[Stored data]
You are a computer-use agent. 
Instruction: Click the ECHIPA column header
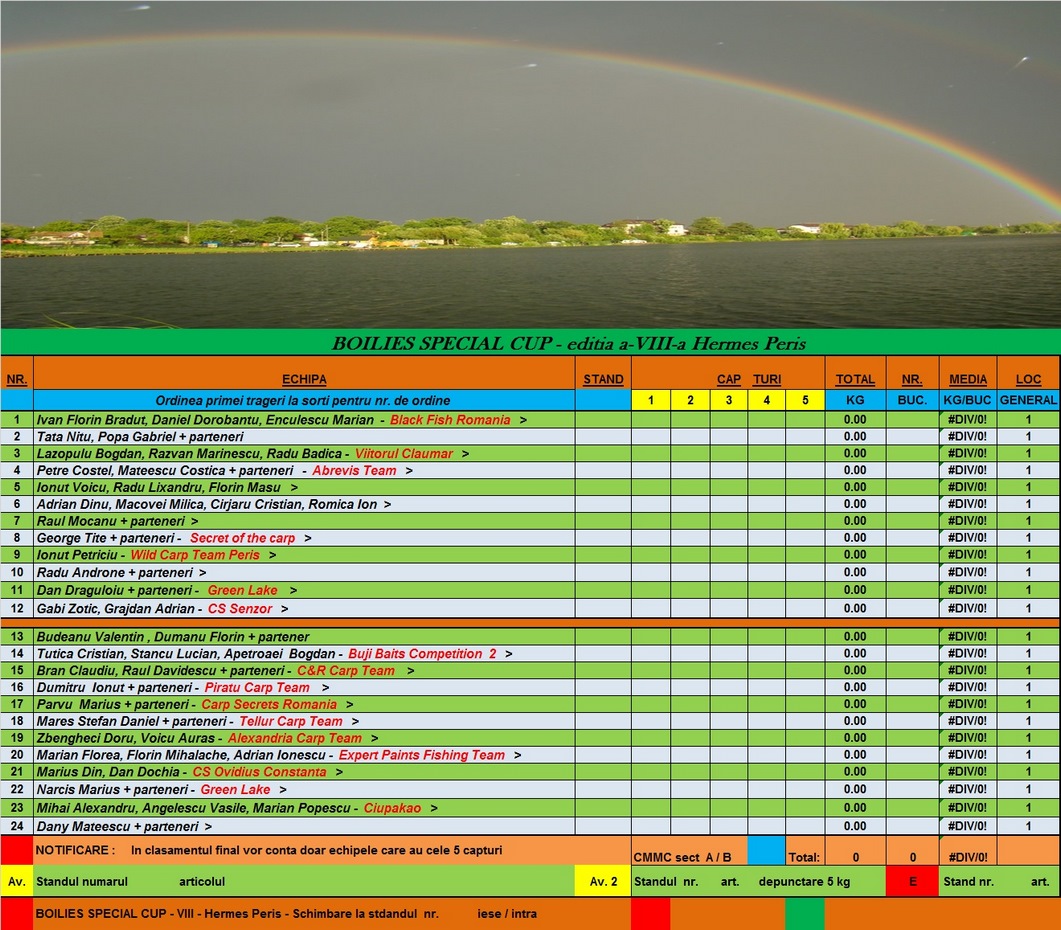click(304, 380)
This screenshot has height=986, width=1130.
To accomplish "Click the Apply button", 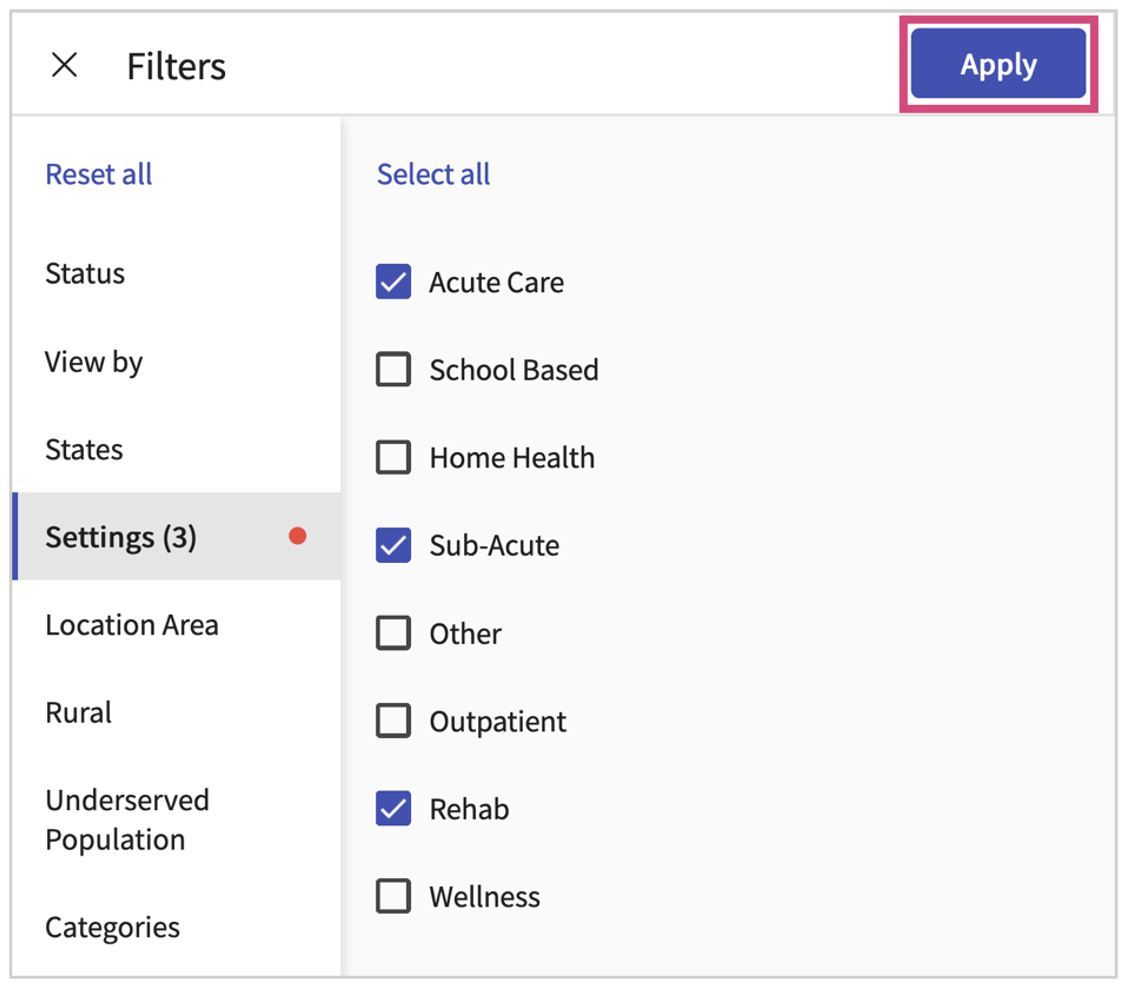I will (x=998, y=64).
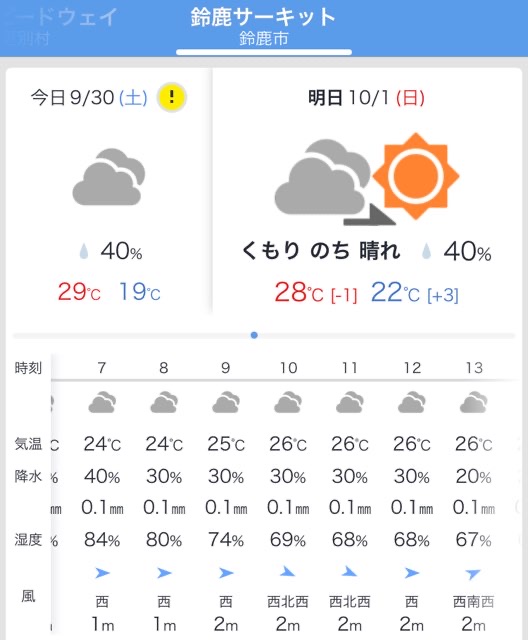Select the cloud icon for 13 o'clock
Image resolution: width=528 pixels, height=640 pixels.
[x=473, y=402]
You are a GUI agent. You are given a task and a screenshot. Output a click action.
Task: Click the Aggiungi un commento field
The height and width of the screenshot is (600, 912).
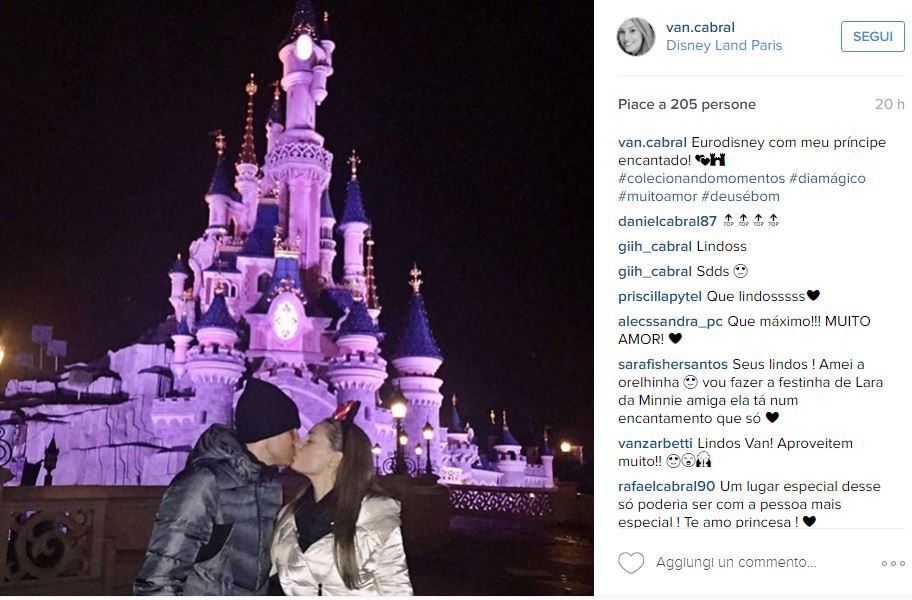(736, 562)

* The problem
Please transcribe exactly the lines from the one containing "You are a GUI" through the final line of the data, including both, and nothing else. Pictures are to be left out.

* Response for this exercise
You are a GUI agent. You are given a task and a screenshot. Output a click action.
Task: Click the Aggiungi un commento field
The height and width of the screenshot is (600, 912).
(736, 562)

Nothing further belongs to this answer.